どんなものでも、真物よりにせ物のほうがすぐれているということはまずありません。ましてただもうけたい一心だけでまねをしたものに、いいものがあるはずはありません。
真物よりすぐれたにせ物はない
だいたいにせ物は、安く、手間をかけないで、早く売れそうなものを作りたいという心から、人のデザインを盗むのですから、素材の布地も染料もいいものを使わないし、手間もできるだけ省いて作ろうとするわけです。ですから、同じ風合い、同じ色に染め上がるはずがありません。織物の場合には、手織りの柄をそっくりまねて機械で織るということになります。つむぎの柄を、ウールで織ったりすることもあります。
その柄は手機で織ってあるから迫力のある美しいものができるのであって、同じ柄を機械で大量生産してもほんとに美しいものはできません。機械織りには機械織りに向いた、ウールにはウールに向いたデザイン、柄というものがあるのです。自分で研究、努力もしないで、人の労苦を盗む、いいものができるわけがありません。言わせていただけば、道徳心のない人には、真にすぐれた美しいものはできないと思います。
皆さまにいつもお話ししているように、製作者も売り手もいいものをたくさん見て、自分の感覚をみがくことはたいせつなことです。わたしなども、古い能衣装や更紗などの古代裂を身のまわりにおいて、毎日ながめていますが、それだからといって、能衣装の模様をまねて、現代のきものを作るというのではありません。毎日、身近にながめてそれを作った作者の心を感じとるのです。よく地方の製作者は上京したおりなどに、時間があるとデパートや専門店を見たがるんですが、そんな時わたしは、博物館へ行けとすすめます。仏像でもよろいでも、古い、いいものを見て作者の心、気迫を感じとる、そのほうが、今時の流行商品を見て歩くよりどれほど勉強になるかわかりません。
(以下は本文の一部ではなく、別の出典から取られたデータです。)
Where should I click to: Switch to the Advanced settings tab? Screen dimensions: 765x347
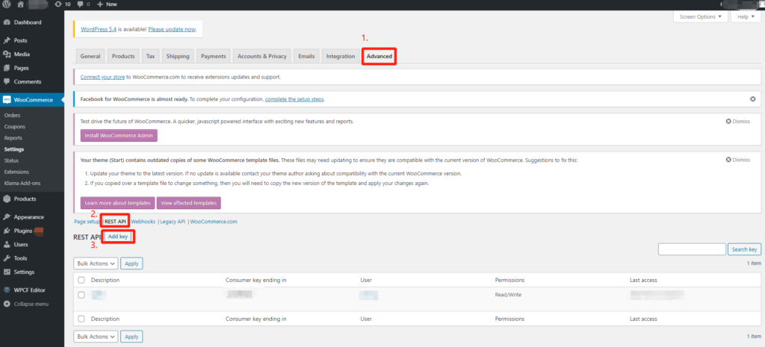pyautogui.click(x=379, y=56)
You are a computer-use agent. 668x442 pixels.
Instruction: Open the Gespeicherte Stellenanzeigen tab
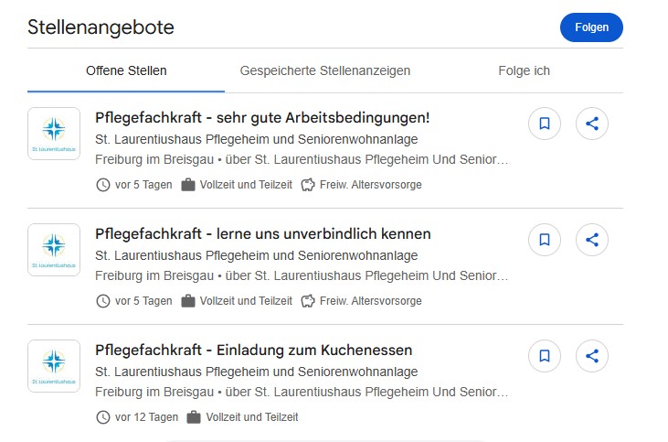pos(325,70)
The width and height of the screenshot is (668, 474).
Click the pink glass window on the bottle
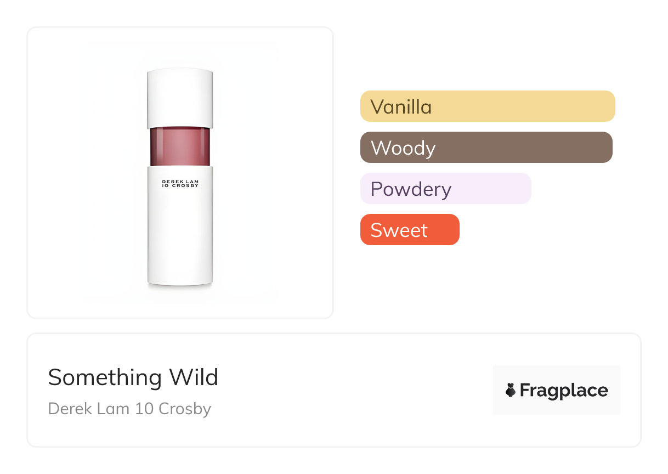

古いものは確かにいいものが多いのですが、しかしそれをそっくり現代のきものにまねても、現代の女性には似合いません。文楽の人形に今できのきものを着せても似合わないのと同じように、現代の女性に古いものそっくりを着せても似合いません。これが時代感覚というものです。
女心を深く理解する
話が横道にそれましたが、このほかにきものの製作者は、古典的な何か、たとえば歌舞伎とか文楽とかの趣味を持つといいと思います。人形や女形が演じる女のきものや身ごなしなどの具体的なことを学ぶこともたいせつですが、それよりも歌舞伎や文楽の世界に表現されている人情や愛情を理解することです。芝居を数多く見ていると、不思議なことに作るものに女らしさが自然ににじみ出るようになってくるのです。きものというものは、長い年月、歌舞伎や文楽の世界の女たちのような女性によって着続けられ、伝えられてきたのですから、もう今では過去のものになってしまった世界の人情や愛の姿をせめて芝居から理解することによって、きものを着た女の女らしさ、女らしい心というようなことを考えてほしいと思うのです。
女らしさとか女の心を理解するということでは、もっと直接的で、きびしい言葉を思い出します。それは、今はもう亡くなった、わたしも尊敬していた有名な製作者の先輩が、きものについてあれこれいう若者たちの前で「君たち、えらそうなことを言うけれど、女にほれられたり、ふられたりしたことのない人間に、女のきもちがわかるかー」と言ったことです。こんなことを言いますと、今時の若いかたは、なんかだらしない、不潔な感じをお持ちになるかたもいらっしゃるかもしれませんが、ほんとうの意味は、それほど深いつきあいをしないと、女の深い心理はわからない、女の心理がわからないものに、なんで女らしいきものが作れるか、ということなのです。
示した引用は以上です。